Un «milagro» de alta tecnología

En el Centro de Alta Tecnología del estado Barinas el pueblo venezolano recoge los frutos de la solidaridad y la salud

Autor:

Juana Carrasco Martín

BARINAS.— Lleva el nombre del médico-santo para los venezolanos, Centro de Alta Tecnología José Gregorio Hernández, y no deja de ser milagrosa esta institución que abrió sus puertas en agosto de 2009 en la urbanización Rodríguez Domínguez, del municipio capital de Barinas y ya tiene un prestigio bien ganado entre los barinenses y más allá…

Hasta el CAT llegan incluso pacientes de estados vecinos y hasta los enviados por centros médicos privados que reconocen la profesionalidad y el buen trato del personal médico, los especialistas, técnicos y empleados —cubanos y venezolanos— que dirige la doctora Yailene Columbié Mosquera, especialista de 1er. Grado de Imagenología, quien no deja por eso de ejercer como radióloga en la instalación.

Con la joven médica guantanamera vamos recorriendo cada uno de las salas del pulcro CAT, donde la buena atención se nota a simple vista y mucho más cuando indagamos con los numerosos pacientes que en esta mañana despejada y calurosa del estado llanero, esperan ser atendidos o salen ya de los múltiples servicios que se prestan aquí.

La doctora cardenense Lourdes Fernández, quien lleva las estadísticas al detalle, especifica las especialidades a disposición de los barinenses: mamografía, tomografía axial computarizada de 64 cortes, densitometría, radiología, laboratorio clínico, electrocardiogramas, gastroenterología, ultrasonido tridimensional, resonancia magnética, entre otros.

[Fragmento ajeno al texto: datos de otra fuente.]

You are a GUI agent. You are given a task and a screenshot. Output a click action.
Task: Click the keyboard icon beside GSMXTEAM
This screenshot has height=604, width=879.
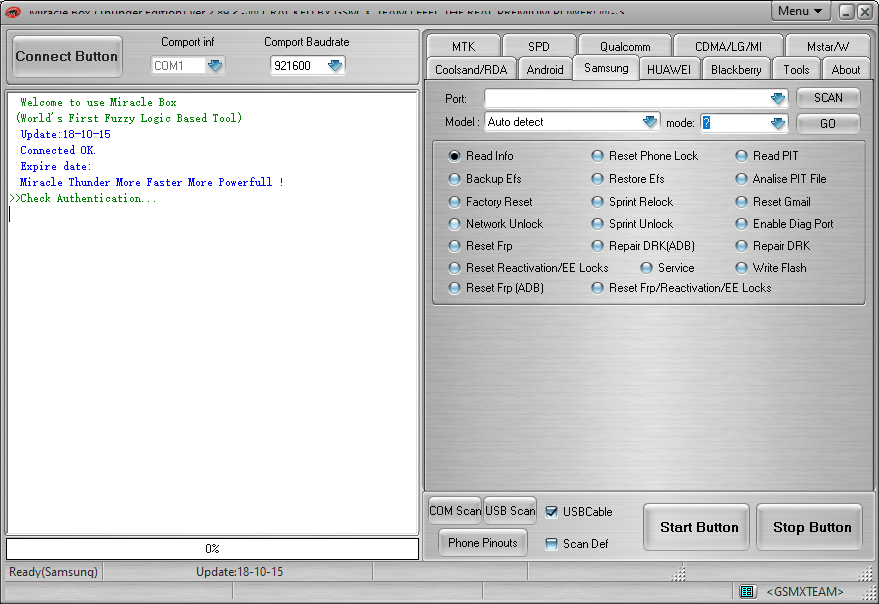(748, 591)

Los números son también notables. Unos 200 pacientes se atienden a diario de una población de 800 000 habitantes que tiene el estado, enviados en su mayoría por los Consultorios Populares o los Centros de Diagnóstico Integral de la Misión Médica Barrio Adentro. Y como ya dijimos, también acuden desde clínicas privadas porque aunque pudieran tener algunas la misma tecnología, hay otra diferencia sustancial: allá cobran, y precios bien altos, lo que los hace inaccesibles para buena parte de los barinenses.

Así, los 25 colaboradores cubanos —médicos, licenciados y técnicos—, y los 12 venezolanos que laboran en el CAT José Gregorio Hernández cubren las necesidades con su trabajo arduo y eficiente.

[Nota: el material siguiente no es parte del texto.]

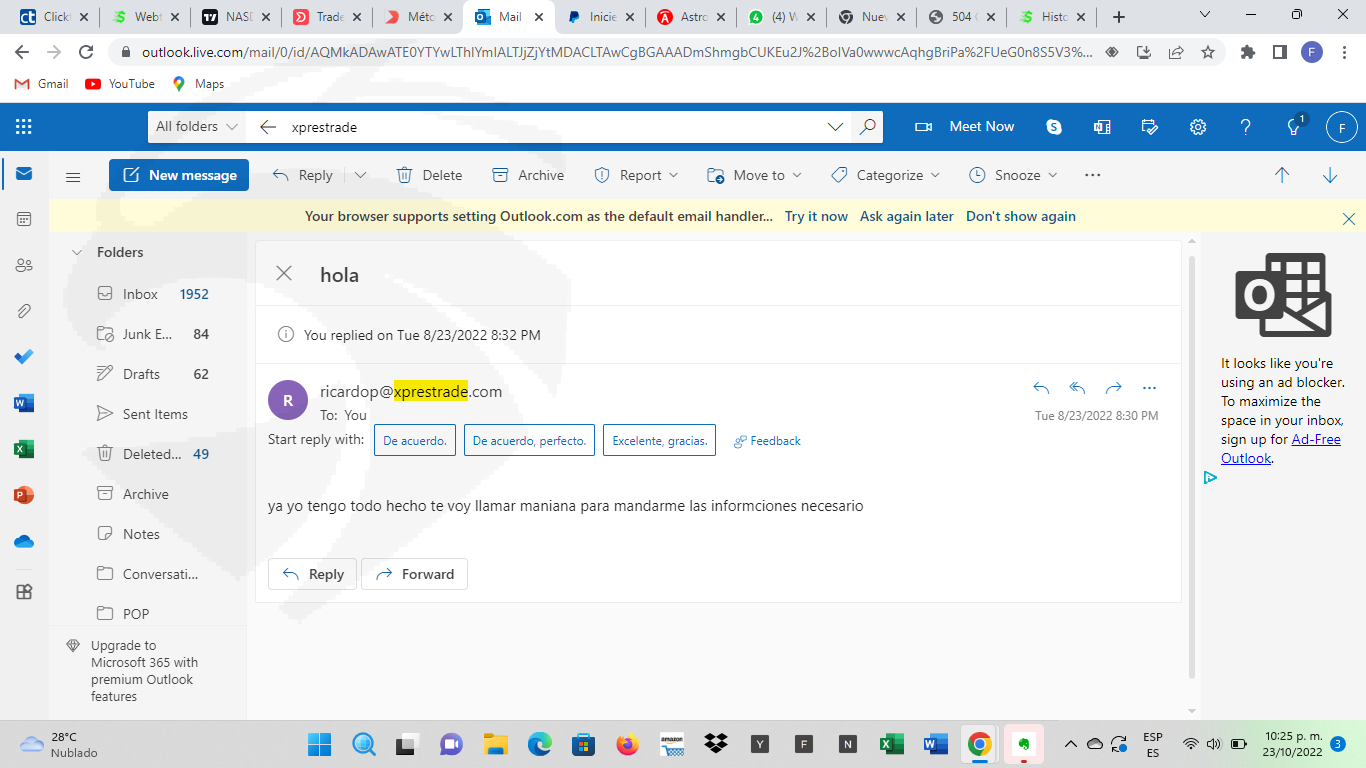Click the Calendar icon in left rail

Juan Luis Valladares León, licenciado en Imagenología con dos años y medio de misión en Venezuela, mira atento a la pantalla. Está en el área del tomógrafo donde recibe como promedio diario a 45 pacientes. Al lado de este camagüeyano de Florida, en otra computadora, el villaclareño ingeniero en telecomunicaciones Vladimir Terry, introduce en la base de datos los resultados.

En la sala de Densitometría, donde se detectan y diagnostican posibles problemas óseos como la osteoporosis, Celestina de Flores, da su opinión: «Vine aquí porque me dijeron que salía más económico; pero ya sé que es totalmente gratuito, y el trato ha sido respetuoso y humano».

Sus criterios los avala Eloísa Durán, quien llegó desde más lejos: Boconoíto, en el estado Portuguesa, justo en el límite con Barinas, y espontáneamente nos dice: «Antes no veíamos esta maravilla que una puede ver aquí, y le agradezco mucho a nuestro Presidente. Para nosotros que no podíamos ni soñar con la atención a nuestra salud, esto es un milagro».